Un mois plus tard, l’archevêque O’Connor a tenu un discours devant un groupe catholique médical – avec Mère Térésa assise sur l’estrade – dans laquelle il a contesté la thèse de Cuomo : « La Constitution dit que vous devez respecter la loi. Elle ne dit pas que vous devez être d’accord avec ou que vous ne pouvez pas travailler à la changer. »

Il y a ceux qui soutiennent que nous ne pouvons pas légiférer sur la moralité. La réalité, c’est que nous légiférons tous les jours sur les comportements… Il est patent que la loi n’est pas la réponse absolue à l’avortement. Elle ne l’est pas non plus pour le vol, l’incendie volontaire, la maltraitance sur enfants ou le meurtre de fonctionnaires de police. Tout le monde le sait. Mais qui voudrait proposer que nous abrogions les lois contre ces crimes parce que la loi est si souvent bafouée.

Il a terminé en réaffirmant sa position publique originelle.

J’ai la responsabilité de détailler… avec clarté et précision ce que l’Eglise enseigne officiellement… j’ai en même temps l’obligation d’essayer de dissiper la confusion sur cet enseignement partout où elle existe, d’où qu’elle vienne, quel que soit celui qui en serait à l’origine… Je reconnais le dilemme auquel sont confrontés des catholiques dans la vie politique. Je ne peux pas résoudre ce dilemme pour eux. A ce que je vois, leur désaccord, s’il y a désaccord, n’est pas simplement avec moi mais avec l’enseignement de l’Eglise Catholique.

Pour beaucoup de catholiques, John O’Connor est devenu un héros national. Après des années d’évêques restant sur la touche, il y en avait enfin un pour se lever et contester que des politiciens catholiques puissent séparer leurs convictions personnelles de leur position publique sur l’avortement tout en restant catholiques.

« Je pense » a dit Patrick Ahern, évêque auxiliaire de New York, « que John O’Connor a fait monter le enchères sur l’avortement à lui tout seul. Il a ouvert le bal, et les autres évêques ont été obligés de suivre. Je pense également que c’est un acte de grand courage parce qu’ils vont l’étriller avant qu’il n’en ait fini. »

**PROBLÈMES ET EXERCICES:**
A: D'après le passage sur l'archevêque O'Connor, pourquoi Patrick Ahern qualifie-t-il la prise de position d'O'Connor d'« acte de grand courage » ? Répondez en une à trois phrases.
B: Prolongez, s'il vous plaît, le passage sur l'archevêque O'Connor à la suite de sa dernière phrase.

**DONNÉES RECUEILLIES:**
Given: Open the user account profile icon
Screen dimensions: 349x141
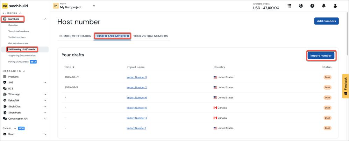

**EXERCICES CORRIGÉS:**
A: Patrick Ahern y voit un acte de grand courage parce que, selon lui, les adversaires d'O'Connor vont « l'étriller avant qu'il n'en ait fini ».

B:
Pour l’étriller, ils l’ont étrillé. Le consensus médiatique était qu’il roulait pour la réélection de Ronald Reagan. O’Connor resta imperturbable. Il dit au journaliste Joe Klein du magazine New York qu’il était « surpris de tout ce tapage » et il mit en exergue qu’il disait seulement ce qu’il avait toujours dit :

En fait, quand j’ai été consacré évêque, à Rome… j’ai juré publiquement qu’à partir de ce jour il y aurait toujours quelque référence à la dignité de la personne humaine, et en particulier à la défense de la plus vulnérable – l’enfant à naître – dans toute allocation publique que je ferai. Je l’ai fait scrupuleusement depuis. Je ne dis rien de neuf. Alors pourquoi ce tapage ?

O’Connor a dit à Klein qu’il était préoccupé par d’autres problèmes sociaux. Par exemple, durant la grève des hôpitaux en septembre 1984, il a dit quelque chose qui n’a pas été beaucoup relayé par les medias, voire pas du tout : « les hôpitaux catholiques ne peuvent en aucune manière embaucher pour remplacer les grévistes ni les menacer ».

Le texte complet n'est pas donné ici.